Exercise: Repeat each entry verbatim.

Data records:
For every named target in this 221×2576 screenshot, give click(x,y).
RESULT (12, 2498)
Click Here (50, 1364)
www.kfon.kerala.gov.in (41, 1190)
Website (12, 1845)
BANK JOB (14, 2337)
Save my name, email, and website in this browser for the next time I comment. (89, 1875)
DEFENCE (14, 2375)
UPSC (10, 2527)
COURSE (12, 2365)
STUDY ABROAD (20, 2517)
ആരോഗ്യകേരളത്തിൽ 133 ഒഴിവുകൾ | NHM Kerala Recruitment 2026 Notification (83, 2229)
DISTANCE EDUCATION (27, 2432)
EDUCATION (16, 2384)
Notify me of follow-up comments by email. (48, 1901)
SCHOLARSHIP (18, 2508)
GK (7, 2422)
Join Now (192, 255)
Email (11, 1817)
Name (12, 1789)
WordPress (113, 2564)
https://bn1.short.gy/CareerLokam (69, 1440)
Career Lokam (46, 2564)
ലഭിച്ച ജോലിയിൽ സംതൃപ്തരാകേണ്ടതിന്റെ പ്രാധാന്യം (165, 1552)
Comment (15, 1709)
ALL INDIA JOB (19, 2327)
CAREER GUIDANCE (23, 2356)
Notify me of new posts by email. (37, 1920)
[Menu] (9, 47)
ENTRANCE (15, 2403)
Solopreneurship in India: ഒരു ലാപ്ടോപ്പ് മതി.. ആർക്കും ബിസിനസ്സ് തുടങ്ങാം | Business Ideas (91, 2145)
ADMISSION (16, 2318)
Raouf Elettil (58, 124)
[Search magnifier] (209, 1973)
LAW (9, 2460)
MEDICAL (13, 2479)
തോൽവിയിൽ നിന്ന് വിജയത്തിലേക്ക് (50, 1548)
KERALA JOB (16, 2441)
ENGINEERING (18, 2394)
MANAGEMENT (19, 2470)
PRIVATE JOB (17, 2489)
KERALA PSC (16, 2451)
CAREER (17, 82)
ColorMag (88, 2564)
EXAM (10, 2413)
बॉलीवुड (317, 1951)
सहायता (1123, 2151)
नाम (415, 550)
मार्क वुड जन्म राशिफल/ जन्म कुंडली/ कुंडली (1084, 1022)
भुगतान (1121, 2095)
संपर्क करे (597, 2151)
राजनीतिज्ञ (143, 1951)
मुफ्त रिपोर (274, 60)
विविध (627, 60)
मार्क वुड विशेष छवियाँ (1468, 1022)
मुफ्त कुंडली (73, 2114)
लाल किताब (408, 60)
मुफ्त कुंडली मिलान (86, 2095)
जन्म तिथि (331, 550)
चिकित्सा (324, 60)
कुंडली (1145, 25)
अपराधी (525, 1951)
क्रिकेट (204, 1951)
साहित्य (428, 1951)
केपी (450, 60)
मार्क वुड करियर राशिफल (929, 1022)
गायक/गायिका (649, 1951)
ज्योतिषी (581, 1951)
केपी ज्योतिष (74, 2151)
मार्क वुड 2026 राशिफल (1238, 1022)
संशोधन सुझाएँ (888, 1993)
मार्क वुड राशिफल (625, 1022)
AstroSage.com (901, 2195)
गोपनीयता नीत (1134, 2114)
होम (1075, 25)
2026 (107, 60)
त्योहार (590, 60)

Response area:
For every named target in this 221×2576 screenshot, give click(x,y).
RESULT (12, 2498)
Click Here (50, 1364)
www.kfon.kerala.gov.in (41, 1190)
Website (12, 1845)
BANK JOB (14, 2337)
Save my name, email, and website in this browser for the next time I comment. (89, 1875)
DEFENCE (14, 2375)
UPSC (10, 2527)
COURSE (12, 2365)
STUDY ABROAD (20, 2517)
ആരോഗ്യകേരളത്തിൽ 133 ഒഴിവുകൾ | NHM Kerala Recruitment 2026 Notification (83, 2229)
DISTANCE EDUCATION (27, 2432)
EDUCATION (16, 2384)
Notify me of follow-up comments by email. (48, 1901)
SCHOLARSHIP (18, 2508)
GK (7, 2422)
Join Now (192, 255)
Email (11, 1817)
Name (12, 1789)
WordPress (113, 2564)
https://bn1.short.gy/CareerLokam (69, 1440)
Career Lokam (46, 2564)
ലഭിച്ച ജോലിയിൽ സംതൃപ്തരാകേണ്ടതിന്റെ പ്രാധാന്യം (165, 1552)
Comment (15, 1709)
ALL INDIA JOB (19, 2327)
CAREER GUIDANCE (23, 2356)
Notify me of new posts by email. (37, 1920)
[Menu] (9, 47)
ENTRANCE (15, 2403)
Solopreneurship in India: ഒരു ലാപ്ടോപ്പ് മതി.. ആർക്കും ബിസിനസ്സ് തുടങ്ങാം | Business Ideas (91, 2145)
ADMISSION (16, 2318)
Raouf Elettil (58, 124)
[Search magnifier] (209, 1973)
LAW (9, 2460)
MEDICAL (13, 2479)
തോൽവിയിൽ നിന്ന് വിജയത്തിലേക്ക് (50, 1548)
KERALA JOB (16, 2441)
ENGINEERING (18, 2394)
MANAGEMENT (19, 2470)
PRIVATE JOB (17, 2489)
KERALA PSC (16, 2451)
CAREER (17, 82)
ColorMag (88, 2564)
EXAM (10, 2413)
बॉलीवुड (317, 1951)
सहायता (1123, 2151)
नाम (415, 550)
मार्क वुड जन्म राशिफल/ जन्म कुंडली/ कुंडली (1084, 1022)
भुगतान (1121, 2095)
संपर्क करे (597, 2151)
राजनीतिज्ञ (143, 1951)
मुफ्त रिपोर (274, 60)
विविध (627, 60)
मार्क वुड विशेष छवियाँ (1468, 1022)
मुफ्त कुंडली (73, 2114)
लाल किताब (408, 60)
मुफ्त कुंडली मिलान (86, 2095)
जन्म तिथि (331, 550)
चिकित्सा (324, 60)
कुंडली (1145, 25)
अपराधी (525, 1951)
क्रिकेट (204, 1951)
साहित्य (428, 1951)
केपी (450, 60)
मार्क वुड करियर राशिफल (929, 1022)
गायक/गायिका (649, 1951)
ज्योतिषी (581, 1951)
केपी ज्योतिष (74, 2151)
मार्क वुड 2026 राशिफल (1238, 1022)
संशोधन सुझाएँ (888, 1993)
मार्क वुड राशिफल (625, 1022)
AstroSage.com (901, 2195)
गोपनीयता नीत (1134, 2114)
होम (1075, 25)
2026 (107, 60)
त्योहार (590, 60)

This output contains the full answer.